L’homme qui a tué 50 personnes dans deux mosquées de Christchurch, en Nouvelle-Zélande, a diffusé en direct sur Facebook son massacre. / Stephen Lam / REUTERS

Comment faire pour éviter que se reproduisent, sur Facebook, des diffusions en direct de vidéos abominables comme celles du 15 mars dernier ? Ce jour-là, un homme a assassiné cinquante personnes dans deux mosquées de Christchurch, en Nouvelle-Zélande, et a retransmis les images en direct sur Facebook – sans que rien ne vienne entraver la diffusion, pendant dix-sept minutes, de la vidéo.

Ce n’est pas la première fois que le service « Facebook Live », permettant aux internautes de diffuser des vidéos en direct sur le réseau social, pose problème : il a par le passé servi à retransmettre des meurtres, des suicides, des viols ou des tortures.

En réponse à ce problème, l’entreprise a annoncé, mercredi 15 mai, plusieurs mesures dans un communiqué. La première consiste à interdire l’utilisation de « Facebook Live » à toute personne qui aurait enfreint les « politiques les plus sensibles » du réseau social.

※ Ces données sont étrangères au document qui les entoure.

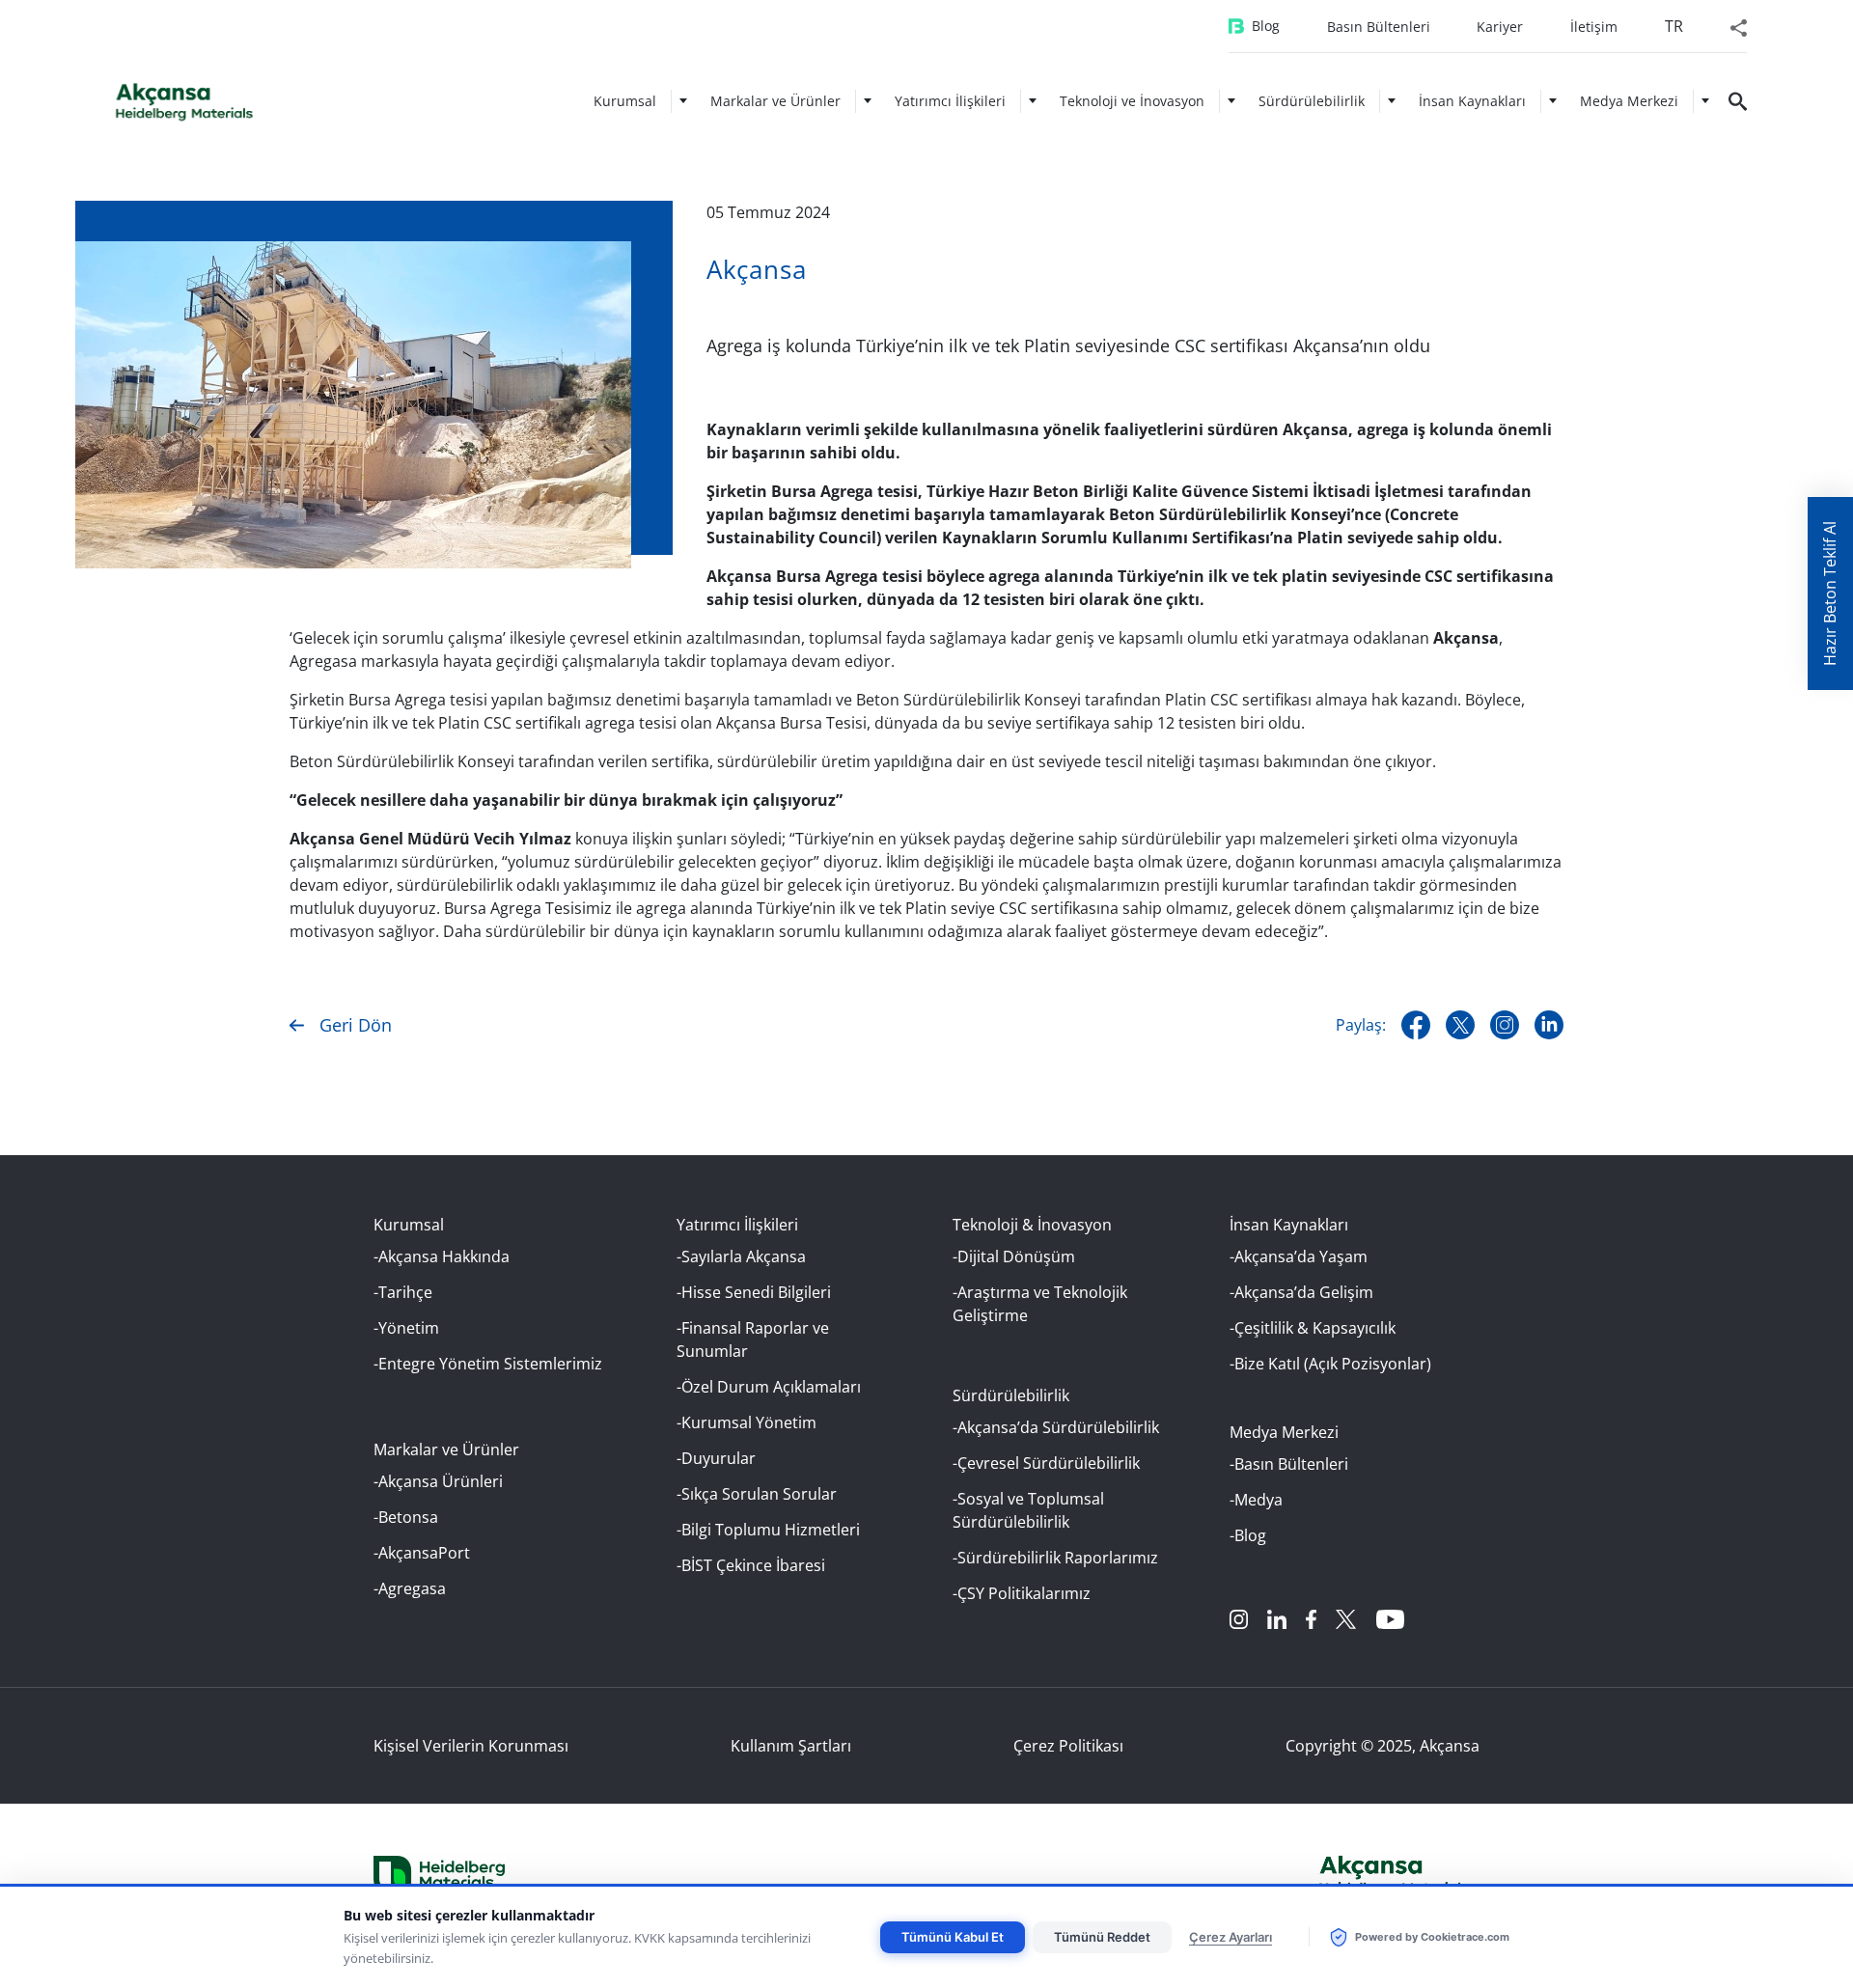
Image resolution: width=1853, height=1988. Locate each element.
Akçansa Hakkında (444, 1256)
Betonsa (408, 1517)
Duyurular (718, 1458)
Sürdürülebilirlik (1311, 101)
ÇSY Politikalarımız (1024, 1593)
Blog (1266, 25)
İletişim (1594, 26)
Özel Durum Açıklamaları (771, 1386)
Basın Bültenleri (1378, 26)
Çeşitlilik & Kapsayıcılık (1315, 1328)
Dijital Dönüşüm (1016, 1256)
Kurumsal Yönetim (748, 1422)
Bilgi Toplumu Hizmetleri (770, 1529)
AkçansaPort (424, 1552)
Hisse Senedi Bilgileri (756, 1292)
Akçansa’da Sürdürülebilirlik (1058, 1427)
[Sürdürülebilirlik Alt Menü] (1391, 100)
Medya (1258, 1499)
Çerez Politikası (1068, 1745)
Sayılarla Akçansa (743, 1256)
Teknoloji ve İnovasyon (1132, 101)
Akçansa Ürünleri (440, 1481)
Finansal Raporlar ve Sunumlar (753, 1339)
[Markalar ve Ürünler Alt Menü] (867, 100)
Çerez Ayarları (1230, 1937)
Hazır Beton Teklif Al (1829, 593)
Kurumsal (625, 101)
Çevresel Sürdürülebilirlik (1048, 1463)
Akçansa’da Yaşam (1301, 1256)
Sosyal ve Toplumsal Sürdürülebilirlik (1028, 1510)
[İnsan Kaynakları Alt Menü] (1552, 100)
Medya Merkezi (1629, 101)
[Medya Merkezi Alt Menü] (1705, 100)
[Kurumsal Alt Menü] (683, 100)
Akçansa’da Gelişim (1303, 1292)
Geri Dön (355, 1024)
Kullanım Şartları (791, 1745)
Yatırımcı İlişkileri (950, 101)
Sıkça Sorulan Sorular (759, 1494)
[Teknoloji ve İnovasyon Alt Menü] (1231, 100)
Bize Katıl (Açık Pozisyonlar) (1332, 1363)
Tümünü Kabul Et (952, 1937)
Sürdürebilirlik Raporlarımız (1057, 1557)
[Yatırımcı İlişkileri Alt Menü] (1032, 100)
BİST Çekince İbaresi (753, 1565)
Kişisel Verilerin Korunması (470, 1745)
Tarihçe (405, 1292)
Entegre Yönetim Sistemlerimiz (490, 1363)
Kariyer (1500, 26)
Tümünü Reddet (1102, 1937)
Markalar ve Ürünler (775, 101)
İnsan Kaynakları (1472, 101)
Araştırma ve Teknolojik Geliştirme (1040, 1304)
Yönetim (408, 1328)
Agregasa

Si Facebook ne liste pas lesquelles, l’entreprise précise : « Par exemple, quelqu’un qui partage un lien vers un communiqué d’un groupe terroriste sans élément de contexte se verra immédiatement interdire l’utilisation de Facebook Live pour une période déterminée. » Facebook cite, pour cet exemple, une interdiction d’une durée de trente jours pour l’utilisateur concerné.

Si cette mesure peut potentiellement limiter certains abus, elle n’est toutefois pas de nature à les empêcher, puisque la restriction d’accès sera temporaire. Qui plus est, seules les personnes ayant déjà enfreint les règles de Facebook seront privées de retransmission en direct, ce qui ne sera pas forcément le cas de toutes les personnes s’apprêtant à diffuser des images interdites ou problématiques à travers l’option « Facebook Live » de leur profil.

Limiter les copies

Facebook dit aussi vouloir s’attaquer à une autre partie du problème : les copies de ces vidéos. Dans le cas de Christchurch, la vidéo a engrangé 200 vues en direct, et 4 000 avant d’être supprimée. Mais la vidéo a été téléchargée, copiée et a continué à circuler sur Facebook et d’autres plates-formes comme YouTube, qui ont peiné à les faire disparaître. Facebook avait alors annoncé avoir supprimé, en 24 heures, 1,5 million de copies. Parmi elles, des versions parfois modifiées du massacre (extraits seulement, recadrages, ajouts de textes…), « ce qui a rendu leur détection difficile pour nos systèmes », souligne Facebook.

Pour remédier à ce problème, l’entreprise a décidé d’investir dans la recherche afin de développer des technologies plus efficaces pour détecter automatiquement des copies modifiées de vidéos. Et annoncé des partenariats avec des chercheurs des universités du Maryland, Cornell et Berkeley, « pour un total de 7,5 millions de dollars », précise Facebook, soit 6,7 millions d’euros.

L’entreprise ajoute que ces recherches permettront plus largement de lutter « contre les contenus manipulés », et notamment les « Deepfakes ». Il s’agit de vidéos modifiées à l’aide de systèmes d’intelligence artificielle qui permettent assez facilement, par exemple, d’insérer un visage à la place d’un autre.

Un appel présenté à Paris

Le jour qu’a choisi le réseau social pour annoncer ces mesures ne doit rien au hasard. Ce mercredi 15 mai, Emmanuel Macron et Jacinda Ardern, la première ministre de Nouvelle-Zélande, doivent présenter conjointemen, depuis Paris, « l’appel de Christchurch » contre le terrorisme en ligne. Celui-ci mentionne justement les problèmes posés par la diffusion de vidéos terroristes en direct, à travers les fonctionnalités de vidéos « Live » qui sont apparues sur plusieurs réseaux sociaux publics ces dernières années (Facebook, Twitter, Youtube…).

Cet « appel de Christchurch », non contraignant, énonce plusieurs principes pour lutter contre les contenus terroristes en ligne, et appelle les entreprises du Web, notamment, à limiter les impacts négatifs de la diffusion d’images en direct.